> [WHAT THE TASK ASKS]: Transcribe each record below character for character.

> [DATA LISTING]:

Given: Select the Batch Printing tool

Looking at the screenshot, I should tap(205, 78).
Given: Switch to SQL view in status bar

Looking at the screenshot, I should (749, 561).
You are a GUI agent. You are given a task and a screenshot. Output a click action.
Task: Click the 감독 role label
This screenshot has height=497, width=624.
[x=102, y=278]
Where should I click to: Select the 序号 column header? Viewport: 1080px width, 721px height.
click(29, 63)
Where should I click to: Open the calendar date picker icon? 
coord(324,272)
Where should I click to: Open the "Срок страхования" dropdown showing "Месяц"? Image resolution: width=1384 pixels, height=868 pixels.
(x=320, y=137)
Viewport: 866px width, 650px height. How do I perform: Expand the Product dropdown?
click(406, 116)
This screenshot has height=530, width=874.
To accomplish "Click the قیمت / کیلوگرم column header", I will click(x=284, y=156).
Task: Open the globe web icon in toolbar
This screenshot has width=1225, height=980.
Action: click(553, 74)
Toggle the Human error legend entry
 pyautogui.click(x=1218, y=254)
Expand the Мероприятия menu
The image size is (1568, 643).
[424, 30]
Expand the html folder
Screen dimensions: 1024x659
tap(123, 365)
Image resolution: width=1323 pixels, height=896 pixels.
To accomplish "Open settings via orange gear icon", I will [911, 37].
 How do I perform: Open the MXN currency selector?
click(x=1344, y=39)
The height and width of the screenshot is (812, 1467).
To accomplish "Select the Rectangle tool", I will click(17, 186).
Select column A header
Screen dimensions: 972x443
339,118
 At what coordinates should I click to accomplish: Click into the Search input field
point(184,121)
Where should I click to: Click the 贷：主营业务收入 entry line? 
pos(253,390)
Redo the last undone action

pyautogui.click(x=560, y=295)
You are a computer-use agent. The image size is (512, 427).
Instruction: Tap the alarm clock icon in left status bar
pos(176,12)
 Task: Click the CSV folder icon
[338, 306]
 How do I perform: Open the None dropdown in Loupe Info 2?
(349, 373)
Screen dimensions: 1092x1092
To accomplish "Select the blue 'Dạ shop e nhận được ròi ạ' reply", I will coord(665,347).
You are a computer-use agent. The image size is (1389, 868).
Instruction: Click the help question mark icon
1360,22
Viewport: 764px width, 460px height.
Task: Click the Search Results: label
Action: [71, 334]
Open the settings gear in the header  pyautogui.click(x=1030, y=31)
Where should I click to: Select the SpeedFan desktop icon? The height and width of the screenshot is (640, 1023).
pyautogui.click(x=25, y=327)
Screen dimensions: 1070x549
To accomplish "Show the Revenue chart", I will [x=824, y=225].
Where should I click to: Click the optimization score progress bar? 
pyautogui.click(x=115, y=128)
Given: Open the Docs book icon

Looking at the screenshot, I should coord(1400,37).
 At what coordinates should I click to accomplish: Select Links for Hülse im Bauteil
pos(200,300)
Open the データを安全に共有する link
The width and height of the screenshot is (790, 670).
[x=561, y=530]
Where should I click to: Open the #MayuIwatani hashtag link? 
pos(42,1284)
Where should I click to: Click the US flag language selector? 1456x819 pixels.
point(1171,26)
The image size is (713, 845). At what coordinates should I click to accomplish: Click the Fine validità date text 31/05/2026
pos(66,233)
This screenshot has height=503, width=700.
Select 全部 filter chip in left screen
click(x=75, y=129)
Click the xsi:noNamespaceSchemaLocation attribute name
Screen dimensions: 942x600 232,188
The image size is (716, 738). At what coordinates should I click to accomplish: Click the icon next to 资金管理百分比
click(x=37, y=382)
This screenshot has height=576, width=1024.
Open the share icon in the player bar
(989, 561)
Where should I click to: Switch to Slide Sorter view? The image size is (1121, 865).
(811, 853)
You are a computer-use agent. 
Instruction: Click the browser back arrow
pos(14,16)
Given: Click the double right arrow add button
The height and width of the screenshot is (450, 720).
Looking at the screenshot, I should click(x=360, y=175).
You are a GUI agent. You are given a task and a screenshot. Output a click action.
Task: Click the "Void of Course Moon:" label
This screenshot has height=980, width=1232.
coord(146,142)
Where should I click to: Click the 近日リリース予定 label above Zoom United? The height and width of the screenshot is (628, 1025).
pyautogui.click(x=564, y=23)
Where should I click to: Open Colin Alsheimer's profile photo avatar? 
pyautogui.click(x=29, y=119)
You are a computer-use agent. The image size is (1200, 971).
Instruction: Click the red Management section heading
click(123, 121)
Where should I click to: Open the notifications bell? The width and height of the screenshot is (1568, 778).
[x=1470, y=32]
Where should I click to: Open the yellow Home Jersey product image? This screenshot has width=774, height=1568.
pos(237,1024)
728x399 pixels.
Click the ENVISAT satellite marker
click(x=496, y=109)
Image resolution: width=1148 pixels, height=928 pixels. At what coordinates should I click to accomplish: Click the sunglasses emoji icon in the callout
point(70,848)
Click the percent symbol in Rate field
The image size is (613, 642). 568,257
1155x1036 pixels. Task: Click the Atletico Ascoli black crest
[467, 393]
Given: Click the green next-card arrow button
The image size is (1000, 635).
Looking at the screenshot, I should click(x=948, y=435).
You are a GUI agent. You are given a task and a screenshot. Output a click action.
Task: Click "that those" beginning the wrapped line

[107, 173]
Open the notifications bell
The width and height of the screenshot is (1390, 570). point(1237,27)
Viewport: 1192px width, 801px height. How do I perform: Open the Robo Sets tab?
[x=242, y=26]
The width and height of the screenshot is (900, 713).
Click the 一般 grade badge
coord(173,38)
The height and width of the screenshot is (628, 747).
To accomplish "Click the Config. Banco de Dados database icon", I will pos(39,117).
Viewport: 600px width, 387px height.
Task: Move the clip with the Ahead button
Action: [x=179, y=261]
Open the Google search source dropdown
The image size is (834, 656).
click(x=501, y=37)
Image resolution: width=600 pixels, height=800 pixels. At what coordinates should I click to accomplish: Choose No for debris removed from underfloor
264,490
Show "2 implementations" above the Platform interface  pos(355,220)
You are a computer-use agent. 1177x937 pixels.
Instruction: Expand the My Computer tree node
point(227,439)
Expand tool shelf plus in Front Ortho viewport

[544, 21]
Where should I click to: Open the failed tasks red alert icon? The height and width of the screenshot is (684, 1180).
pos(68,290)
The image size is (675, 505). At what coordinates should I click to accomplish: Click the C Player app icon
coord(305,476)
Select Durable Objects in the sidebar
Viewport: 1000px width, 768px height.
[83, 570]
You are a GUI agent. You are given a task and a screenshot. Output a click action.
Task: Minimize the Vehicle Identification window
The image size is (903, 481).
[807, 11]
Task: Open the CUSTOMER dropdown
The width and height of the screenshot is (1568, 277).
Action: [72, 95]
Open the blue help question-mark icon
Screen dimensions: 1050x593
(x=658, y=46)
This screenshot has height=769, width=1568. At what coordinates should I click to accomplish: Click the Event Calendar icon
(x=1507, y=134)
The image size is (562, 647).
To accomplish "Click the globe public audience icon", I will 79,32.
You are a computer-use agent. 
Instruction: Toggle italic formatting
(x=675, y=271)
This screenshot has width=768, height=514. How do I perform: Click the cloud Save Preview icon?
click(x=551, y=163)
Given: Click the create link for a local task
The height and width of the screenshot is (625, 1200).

> [RESPONSE AREA]:
Given: Select the Batch Printing tool

Looking at the screenshot, I should tap(205, 78).
Given: Switch to SQL view in status bar

Looking at the screenshot, I should (749, 561).
You are a GUI agent. You are given a task and a screenshot. Output a click action.
Task: Click the 감독 role label
This screenshot has height=497, width=624.
[x=102, y=278]
Where should I click to: Select the 序号 column header? Viewport: 1080px width, 721px height.
click(29, 63)
Where should I click to: Open the calendar date picker icon? 
coord(324,272)
Where should I click to: Open the "Срок страхования" dropdown showing "Месяц"? Image resolution: width=1384 pixels, height=868 pixels.
(x=320, y=137)
Viewport: 866px width, 650px height. How do I perform: Expand the Product dropdown?
click(406, 116)
This screenshot has height=530, width=874.
To accomplish "Click the قیمت / کیلوگرم column header", I will click(x=284, y=156).
Task: Open the globe web icon in toolbar
This screenshot has width=1225, height=980.
Action: click(553, 74)
Toggle the Human error legend entry
 pyautogui.click(x=1218, y=254)
Expand the Мероприятия menu
The image size is (1568, 643).
[424, 30]
Expand the html folder
Screen dimensions: 1024x659
tap(123, 365)
Image resolution: width=1323 pixels, height=896 pixels.
To accomplish "Open settings via orange gear icon", I will [911, 37].
 How do I perform: Open the MXN currency selector?
click(x=1344, y=39)
The height and width of the screenshot is (812, 1467).
To accomplish "Select the Rectangle tool", I will click(17, 186).
Select column A header
Screen dimensions: 972x443
339,118
 At what coordinates should I click to accomplish: Click into the Search input field
point(184,121)
Where should I click to: Click the 贷：主营业务收入 entry line? 
pos(253,390)
Redo the last undone action

pyautogui.click(x=560, y=295)
You are a computer-use agent. The image size is (512, 427).
Instruction: Tap the alarm clock icon in left status bar
pos(176,12)
 Task: Click the CSV folder icon
[338, 306]
 How do I perform: Open the None dropdown in Loupe Info 2?
(349, 373)
Screen dimensions: 1092x1092
To accomplish "Select the blue 'Dạ shop e nhận được ròi ạ' reply", I will coord(665,347).
You are a computer-use agent. The image size is (1389, 868).
Instruction: Click the help question mark icon
1360,22
Viewport: 764px width, 460px height.
Task: Click the Search Results: label
Action: [71, 334]
Open the settings gear in the header  pyautogui.click(x=1030, y=31)
Where should I click to: Select the SpeedFan desktop icon? The height and width of the screenshot is (640, 1023).
pyautogui.click(x=25, y=327)
Screen dimensions: 1070x549
To accomplish "Show the Revenue chart", I will [x=824, y=225].
Where should I click to: Click the optimization score progress bar? 
pyautogui.click(x=115, y=128)
Given: Open the Docs book icon

Looking at the screenshot, I should coord(1400,37).
 At what coordinates should I click to accomplish: Select Links for Hülse im Bauteil
pos(200,300)
Open the データを安全に共有する link
The width and height of the screenshot is (790, 670).
[x=561, y=530]
Where should I click to: Open the #MayuIwatani hashtag link? 
pos(42,1284)
Where should I click to: Click the US flag language selector? 1456x819 pixels.
point(1171,26)
The image size is (713, 845). At what coordinates should I click to accomplish: Click the Fine validità date text 31/05/2026
pos(66,233)
This screenshot has height=503, width=700.
Select 全部 filter chip in left screen
click(x=75, y=129)
Click the xsi:noNamespaceSchemaLocation attribute name
Screen dimensions: 942x600 232,188
The image size is (716, 738). At what coordinates should I click to accomplish: Click the icon next to 资金管理百分比
click(x=37, y=382)
This screenshot has height=576, width=1024.
Open the share icon in the player bar
(989, 561)
Where should I click to: Switch to Slide Sorter view? The image size is (1121, 865).
(811, 853)
You are a computer-use agent. 
Instruction: Click the browser back arrow
pos(14,16)
Given: Click the double right arrow add button
The height and width of the screenshot is (450, 720).
Looking at the screenshot, I should click(x=360, y=175).
You are a GUI agent. You are given a task and a screenshot. Output a click action.
Task: Click the "Void of Course Moon:" label
This screenshot has height=980, width=1232.
coord(146,142)
Where should I click to: Click the 近日リリース予定 label above Zoom United? The height and width of the screenshot is (628, 1025).
pyautogui.click(x=564, y=23)
Where should I click to: Open Colin Alsheimer's profile photo avatar? 
pyautogui.click(x=29, y=119)
You are a computer-use agent. The image size is (1200, 971).
Instruction: Click the red Management section heading
click(123, 121)
Where should I click to: Open the notifications bell? The width and height of the screenshot is (1568, 778).
[x=1470, y=32]
Where should I click to: Open the yellow Home Jersey product image? This screenshot has width=774, height=1568.
pos(237,1024)
728x399 pixels.
Click the ENVISAT satellite marker
click(x=496, y=109)
Image resolution: width=1148 pixels, height=928 pixels. At what coordinates should I click to accomplish: Click the sunglasses emoji icon in the callout
point(70,848)
Click the percent symbol in Rate field
The image size is (613, 642). 568,257
1155x1036 pixels. Task: Click the Atletico Ascoli black crest
[467, 393]
Given: Click the green next-card arrow button
The image size is (1000, 635).
Looking at the screenshot, I should click(x=948, y=435).
You are a GUI agent. You are given a task and a screenshot. Output a click action.
Task: Click "that those" beginning the wrapped line

[107, 173]
Open the notifications bell
The width and height of the screenshot is (1390, 570). point(1237,27)
Viewport: 1192px width, 801px height. How do I perform: Open the Robo Sets tab?
[x=242, y=26]
The width and height of the screenshot is (900, 713).
Click the 一般 grade badge
coord(173,38)
The height and width of the screenshot is (628, 747).
To accomplish "Click the Config. Banco de Dados database icon", I will pos(39,117).
Viewport: 600px width, 387px height.
Task: Move the clip with the Ahead button
Action: [x=179, y=261]
Open the Google search source dropdown
The image size is (834, 656).
click(x=501, y=37)
Image resolution: width=600 pixels, height=800 pixels. At what coordinates should I click to accomplish: Choose No for debris removed from underfloor
264,490
Show "2 implementations" above the Platform interface  pos(355,220)
You are a computer-use agent. 1177x937 pixels.
Instruction: Expand the My Computer tree node
point(227,439)
Expand tool shelf plus in Front Ortho viewport

[544, 21]
Where should I click to: Open the failed tasks red alert icon? The height and width of the screenshot is (684, 1180).
pos(68,290)
The image size is (675, 505). At what coordinates should I click to accomplish: Click the C Player app icon
coord(305,476)
Select Durable Objects in the sidebar
Viewport: 1000px width, 768px height.
[83, 570]
You are a GUI agent. You are given a task and a screenshot. Output a click action.
Task: Minimize the Vehicle Identification window
The image size is (903, 481).
[807, 11]
Task: Open the CUSTOMER dropdown
The width and height of the screenshot is (1568, 277).
Action: [72, 95]
Open the blue help question-mark icon
Screen dimensions: 1050x593
(x=658, y=46)
This screenshot has height=769, width=1568. At what coordinates should I click to accomplish: Click the Event Calendar icon
(x=1507, y=134)
The image size is (562, 647).
To accomplish "Click the globe public audience icon", I will 79,32.
You are a computer-use agent. 
Instruction: Toggle italic formatting
(x=675, y=271)
This screenshot has width=768, height=514. How do I perform: Click the cloud Save Preview icon?
click(x=551, y=163)
Given: Click the create link for a local task
The height and width of the screenshot is (625, 1200).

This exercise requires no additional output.